Problem requirements ▸ Reproduce verbatim the lines between the one containing "You are a GUI" and the one containing "click(x=304, y=502)", inclusive, leaving the pictures out of your answer.

Data for this exercise ▸
────────────────────────────────────────

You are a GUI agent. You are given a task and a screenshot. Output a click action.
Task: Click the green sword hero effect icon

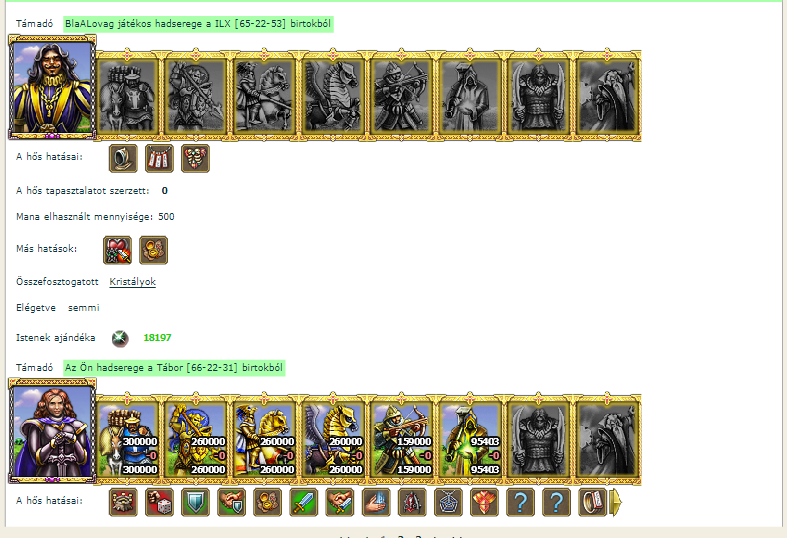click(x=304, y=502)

────────────────────────────────────────

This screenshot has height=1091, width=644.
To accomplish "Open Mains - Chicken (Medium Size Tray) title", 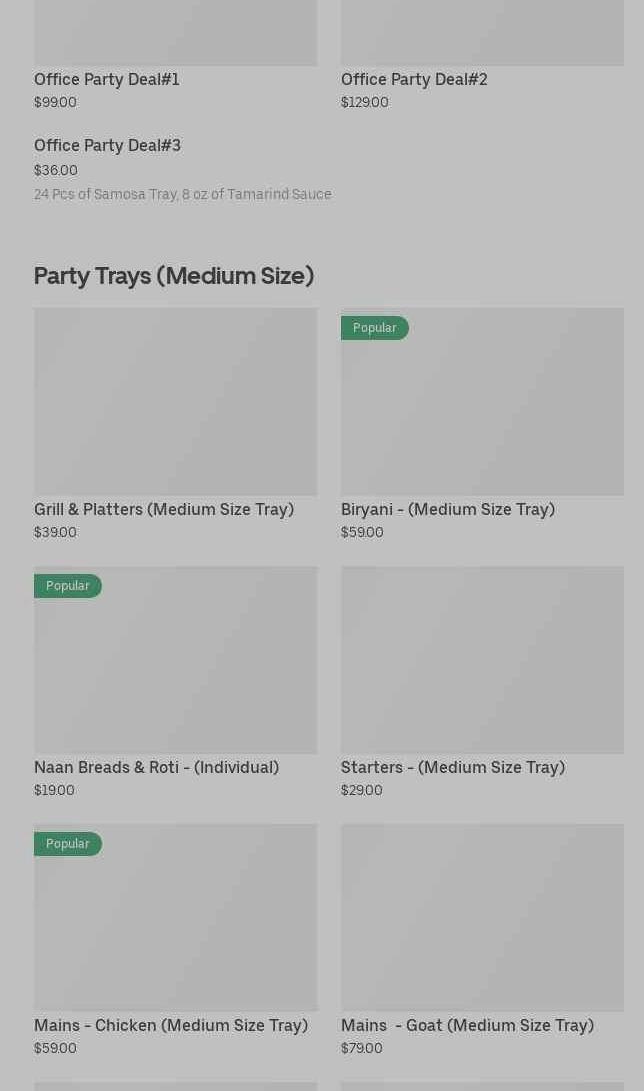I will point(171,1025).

────────────────────────────────────────

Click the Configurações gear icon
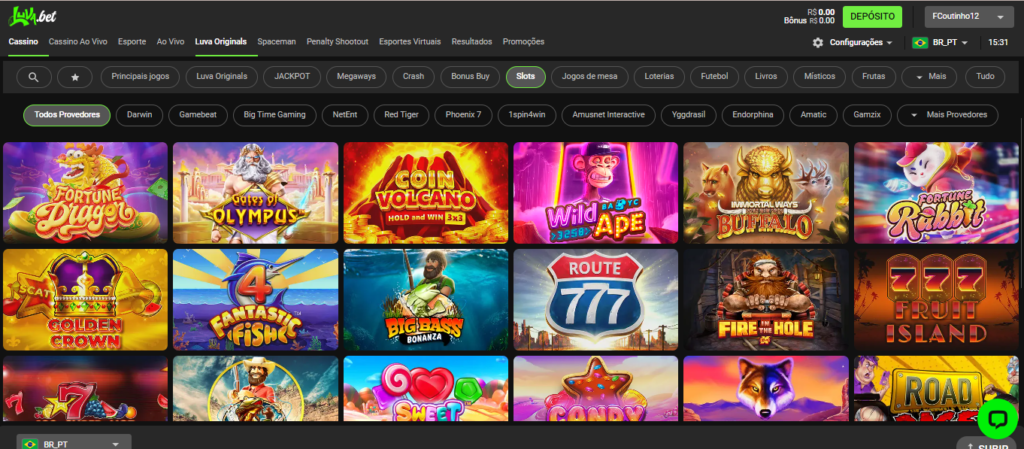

────────────────────────────────────────

Answer to this exercise ▸
You are a GUI agent. You are given a task and a screenshot. Output a click action.
Task: Click the green sword hero effect icon

click(x=304, y=502)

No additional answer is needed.